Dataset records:
■ ■ ■ ■

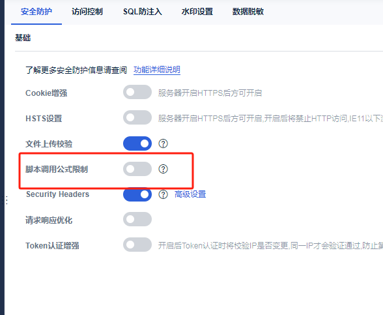Switch to the 安全防护 tab
Viewport: 383px width, 315px height.
point(36,12)
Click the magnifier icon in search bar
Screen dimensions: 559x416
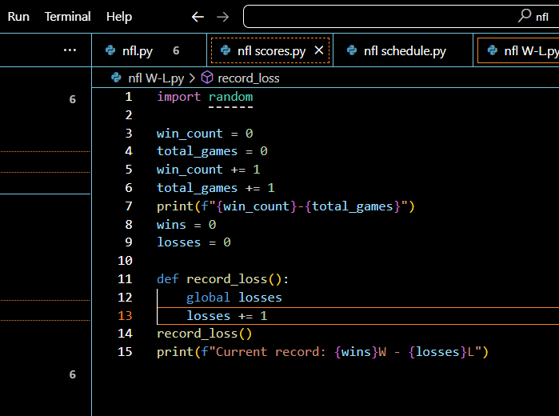coord(525,16)
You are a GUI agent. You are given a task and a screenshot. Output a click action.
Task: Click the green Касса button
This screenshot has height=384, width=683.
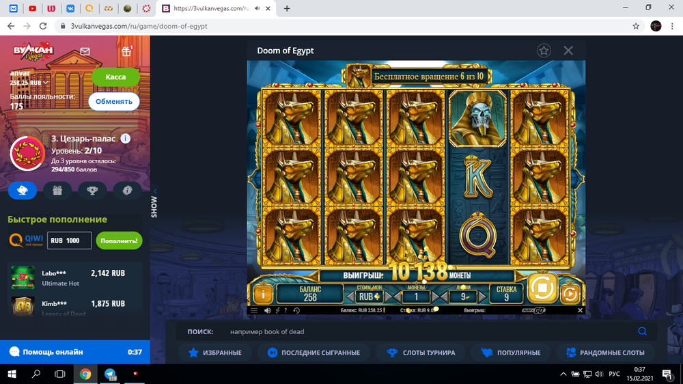point(115,77)
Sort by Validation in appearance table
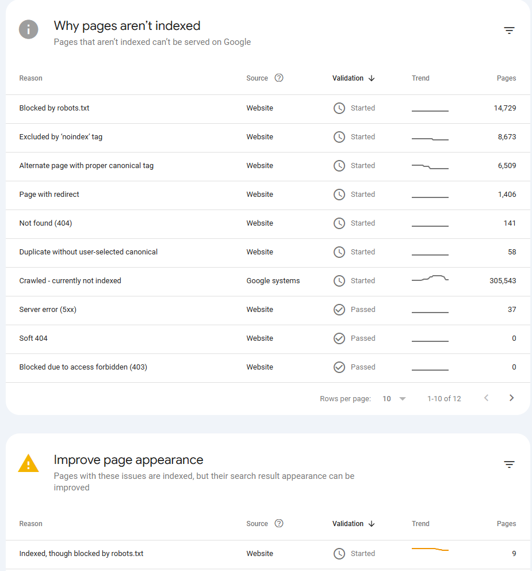 (x=353, y=524)
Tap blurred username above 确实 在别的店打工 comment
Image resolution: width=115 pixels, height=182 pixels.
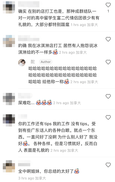pos(29,5)
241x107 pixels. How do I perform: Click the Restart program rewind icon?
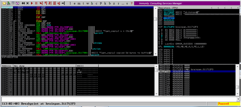click(23, 3)
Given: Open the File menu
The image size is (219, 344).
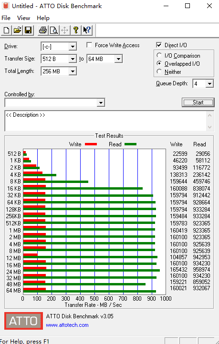Looking at the screenshot, I should (6, 18).
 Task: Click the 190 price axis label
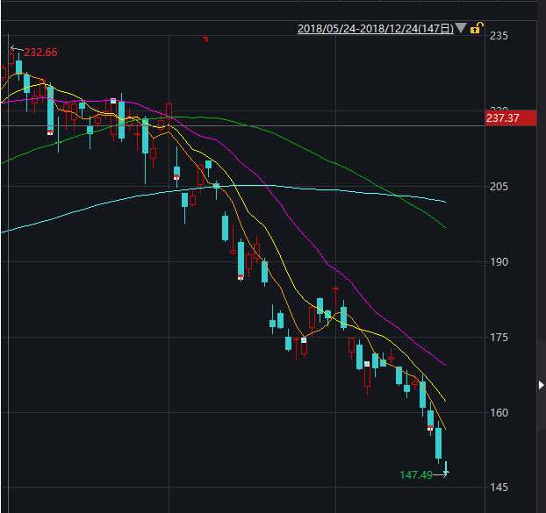(x=499, y=262)
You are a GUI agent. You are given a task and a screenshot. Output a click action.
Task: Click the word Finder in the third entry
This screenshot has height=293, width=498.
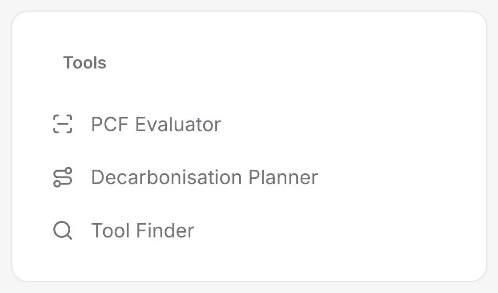pyautogui.click(x=165, y=230)
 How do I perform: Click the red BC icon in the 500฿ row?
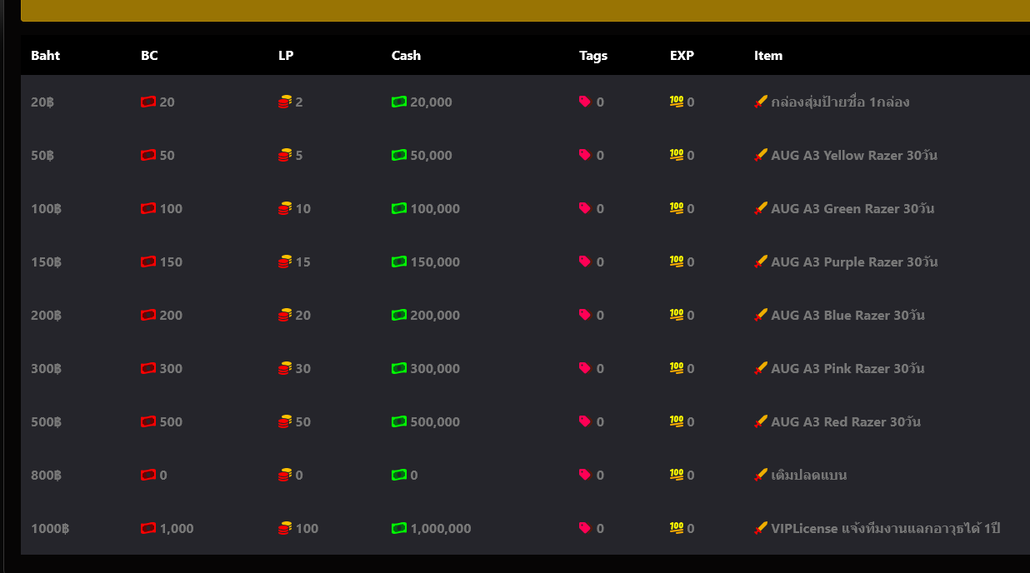pos(148,421)
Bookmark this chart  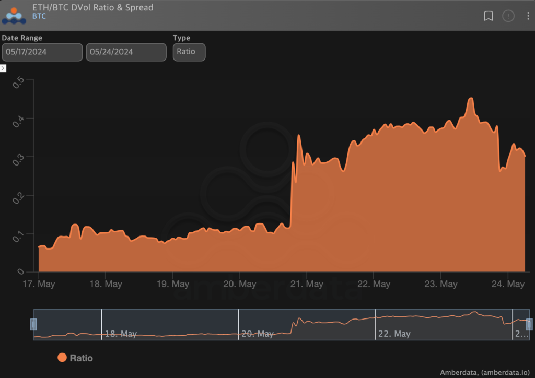[489, 16]
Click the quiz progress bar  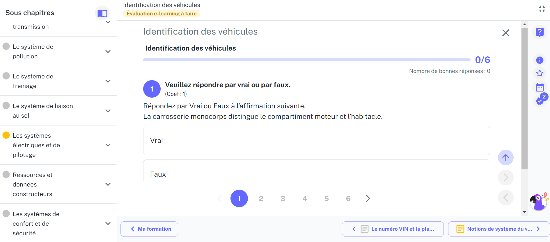click(x=307, y=60)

■ ■ ■ ■

▸ BRIEF: Output the dataset records as a numbered list, starting at the first line and ending at the line that contains "(x=499, y=262)", skipping any blank lines. Leave the pictures out of your list.

▸ SOLUTION:
1. Switch to the 安全防护 tab
2. Viewport: 383px width, 315px height.
3. point(36,12)
4. Click the magnifier icon in search bar
5. Screen dimensions: 559x416
6. coord(525,16)
7. You are a GUI agent. You are given a task and a screenshot. Output a click action.
8. Task: Click the green Касса button
9. This screenshot has height=384, width=683.
10. point(115,77)
11. Sort by Validation in appearance table
12.  (x=353, y=524)
13. Tap blurred username above 确实 在别的店打工 comment
14. Image resolution: width=115 pixels, height=182 pixels.
15. pos(29,5)
16. 241x107 pixels. How do I perform: Click the Restart program rewind icon?
17. click(23, 3)
18. Given: Open the File menu
19. The image size is (219, 344).
20. Looking at the screenshot, I should (6, 18).
21.  Task: Click the 190 price axis label
22. (x=499, y=262)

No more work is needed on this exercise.